=== Section Start ===

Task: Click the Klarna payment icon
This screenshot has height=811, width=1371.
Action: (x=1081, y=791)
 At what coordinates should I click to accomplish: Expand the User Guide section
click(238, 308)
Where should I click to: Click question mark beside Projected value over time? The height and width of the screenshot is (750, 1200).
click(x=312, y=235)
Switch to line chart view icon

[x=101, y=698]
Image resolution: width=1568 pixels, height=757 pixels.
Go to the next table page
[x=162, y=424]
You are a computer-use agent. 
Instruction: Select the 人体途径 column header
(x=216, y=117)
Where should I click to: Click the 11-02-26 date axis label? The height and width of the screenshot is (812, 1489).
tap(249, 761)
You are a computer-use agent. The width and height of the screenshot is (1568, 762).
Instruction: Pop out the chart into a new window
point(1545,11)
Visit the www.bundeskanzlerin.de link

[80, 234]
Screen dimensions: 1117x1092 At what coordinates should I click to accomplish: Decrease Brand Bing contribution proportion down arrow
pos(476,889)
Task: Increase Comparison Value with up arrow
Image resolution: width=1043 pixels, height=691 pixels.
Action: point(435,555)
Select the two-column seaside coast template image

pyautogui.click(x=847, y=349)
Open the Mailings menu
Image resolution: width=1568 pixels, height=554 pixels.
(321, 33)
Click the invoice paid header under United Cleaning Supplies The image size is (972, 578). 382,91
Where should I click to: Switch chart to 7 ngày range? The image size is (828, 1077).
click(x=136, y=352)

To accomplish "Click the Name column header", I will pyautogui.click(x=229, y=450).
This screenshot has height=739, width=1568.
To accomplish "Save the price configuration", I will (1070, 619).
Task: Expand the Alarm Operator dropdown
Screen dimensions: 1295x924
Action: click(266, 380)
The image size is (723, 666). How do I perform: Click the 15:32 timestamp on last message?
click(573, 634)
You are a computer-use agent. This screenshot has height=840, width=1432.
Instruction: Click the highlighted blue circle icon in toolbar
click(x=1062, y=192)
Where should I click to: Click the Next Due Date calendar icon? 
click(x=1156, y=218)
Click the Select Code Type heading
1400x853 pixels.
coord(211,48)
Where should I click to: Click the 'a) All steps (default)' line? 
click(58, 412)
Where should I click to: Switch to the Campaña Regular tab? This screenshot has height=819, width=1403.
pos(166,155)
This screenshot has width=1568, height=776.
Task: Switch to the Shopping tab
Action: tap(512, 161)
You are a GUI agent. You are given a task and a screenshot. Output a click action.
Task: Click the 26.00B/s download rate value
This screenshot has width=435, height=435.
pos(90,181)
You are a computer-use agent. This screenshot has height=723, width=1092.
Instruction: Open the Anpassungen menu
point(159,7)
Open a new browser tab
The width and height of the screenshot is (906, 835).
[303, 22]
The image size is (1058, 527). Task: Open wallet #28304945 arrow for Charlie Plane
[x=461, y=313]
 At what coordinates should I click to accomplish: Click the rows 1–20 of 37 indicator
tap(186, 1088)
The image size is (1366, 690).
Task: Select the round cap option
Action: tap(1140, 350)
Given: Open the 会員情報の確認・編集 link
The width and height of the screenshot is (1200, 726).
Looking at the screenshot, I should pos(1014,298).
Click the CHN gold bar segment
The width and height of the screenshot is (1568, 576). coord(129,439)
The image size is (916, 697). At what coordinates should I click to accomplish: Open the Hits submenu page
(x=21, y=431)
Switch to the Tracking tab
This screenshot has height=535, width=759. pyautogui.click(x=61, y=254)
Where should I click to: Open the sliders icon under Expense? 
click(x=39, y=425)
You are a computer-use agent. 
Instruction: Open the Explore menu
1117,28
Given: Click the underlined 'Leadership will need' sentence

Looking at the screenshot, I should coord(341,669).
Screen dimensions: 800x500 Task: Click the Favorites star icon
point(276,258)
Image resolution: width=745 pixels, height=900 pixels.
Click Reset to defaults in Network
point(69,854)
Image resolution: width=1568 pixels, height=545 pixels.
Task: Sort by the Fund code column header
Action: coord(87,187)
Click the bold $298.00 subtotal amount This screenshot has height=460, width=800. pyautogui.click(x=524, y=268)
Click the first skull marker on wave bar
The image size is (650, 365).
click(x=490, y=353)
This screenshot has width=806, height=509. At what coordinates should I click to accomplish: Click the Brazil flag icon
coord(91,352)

=== Section End ===

Read through the entries above, and wherever a line holds the string "computer", copy it.

You are a computer-use agent. 
You are a computer-use agent. The width and height of the screenshot is (1568, 762).
You are a computer-use agent. This screenshot has height=840, width=1432.
You are a computer-use agent. This screenshot has height=723, width=1092.
You are a computer-use agent. 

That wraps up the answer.